The impact of securing UK City of Culture 2025 cannot be overestimated.
As well as creating thousands of jobs and boosting the county’s creative and visitor economies by millions of pounds, it would empower residents and help to improve community wellbeing.
And these benefits would spread beyond County Durham to the wider region, with the title supporting levelling up aspirations by acting as a catalyst for further government and private sector investment across the North-East.
Following the announcement, Durham County Council, Durham University and Culture Durham – the partners spearheading the Durham 2025 campaign – expressed their thanks to the thousands of individuals, businesses and organisations that have not only backed the campaign, but helped to shape the bid itself.
They also issued a rallying cry to the entire region, urging people to continue to support the campaign as it moves into the crucial final stage.
Cllr Amanda Hopgood, leader of Durham County Council, said: “We are absolutely thrilled County Durham has been shortlisted for UK City of Culture 2025.
“Our success at making it this far is of course testament to our county’s incredible heritage, landscapes and vibrant cultural offer.
“However, I think it is our ambition, and our tradition of coming together to achieve something incredible, that really set us apart.
“Securing this title would place our extraordinary people and places at the heart of an unforgettable and inclusive programme of events and activities.
“It would attract more visitors, boost our economy and strengthen our reputation nationally and internationally as a place to live, work, visit and invest – all of which are crucial for levelling up.”
The council submitted the bid, with principal partner Durham University, last month, on behalf of Culture Durham, a partnership of more than 20 cultural organisations from across the county including Durham Cathedral, Beamish and Locomotion.
The shortlisted locations will be visited by the judging panel in May ahead of the winner announcement later that month.
Tony Harrington, chair of Culture Durham, said: “All of our partners are delighted County Durham is a step closer to being crowned UK City of Culture 2025.
“If successful, we will make history as the first county to secure the title – a title we truly deserve. County Durham is no ordinary county and there is a strong feeling across the region that the time is right for the UK’s City of Culture to be in the North-East. It truly is our time to shine.
“As we move into this critical final stage, it’s vital we keep the momentum going and shout from the rooftops about the talent and ambition that exists in all corners of our county.”
Professor Karen O’Brien, vice-chancellor of Durham University, said: “We are thrilled Durham has been shortlisted for UK City of Culture 2025.
“Gaining City of Culture status would be transformative for the County and open up new opportunities for us to foster and build relationships between the university and communities across County Durham.
“Being shortlisted is a wonderful achievement which recognises the wealth of cultural opportunities Durham has to offer.
“As a principal partner on the bid we are proud that the university’s museums, collections, visitor attractions and cultural activities form an important part.

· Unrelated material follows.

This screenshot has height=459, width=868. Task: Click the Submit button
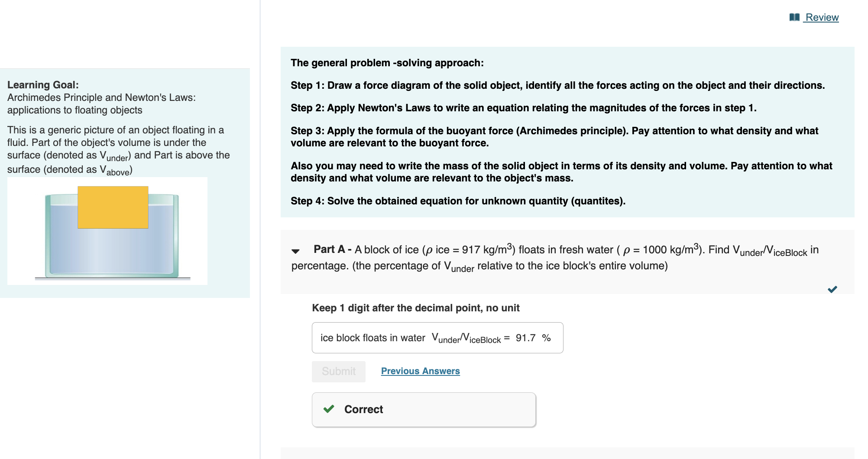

“We are excited to continue our work with Culture Durham Partnership, Durham County Council and other partners over the coming weeks as the judges visit the shortlisted cities and make their final decision.
“We look forward to welcoming them to see everything that County Durham has to offer.”
Durham 2025 will centre around themes that will illuminate and energise the county and inspire people to congregate.
It will build on Durham’s track record for major events such as Lumiere, the UK’s leading light festival, which will be bigger than ever in 2025.
At the heart of County Durham’s bid is a year-long programme of arts, culture, sport, science and economics, including: spectacular opening and closing events; an international celebration of the bicentenary of the Stockton and Darlington Railway with events at Locomotion in Shildon and other locations across the region; and a travelling fair that asks big questions about the local economy.
The impact on the region’s economy would be significant and long lasting.
This includes the creation of an additional 2,500 jobs in Durham’s creative industries and an extra 200 creative enterprises in the county by 2029; directly supporting almost 1,000 businesses and organisations; and creating a £41.5 million spend with at least 50 per cent of contracts going to local suppliers.
It would attract more than 15 million visitors to the region, many of whom would stay overnight, helping to bring an additional visitor spend of £700m and supporting the creation a further 1,800 jobs in the tourism sector.
And with the county’s profile and appeal raised nationally and internationally, the benefits of being UK City of Culture 2025 would be felt for years to follow.
• Pictured above (from left): Tony Harrington, chair of Culture Durham; Dr Sarah Price, head of Locomotion; Alison Clark, head of culture, sport and tourism at Durham County Council; Liz Waller, director of university library and collections at Durham University; Amy Harhoff, corporate director of regeneration, economy and growth at Durham County Council; and Cllr Amanda Hopgood, Leader of Durham County Council, at Locomotion in Shildon.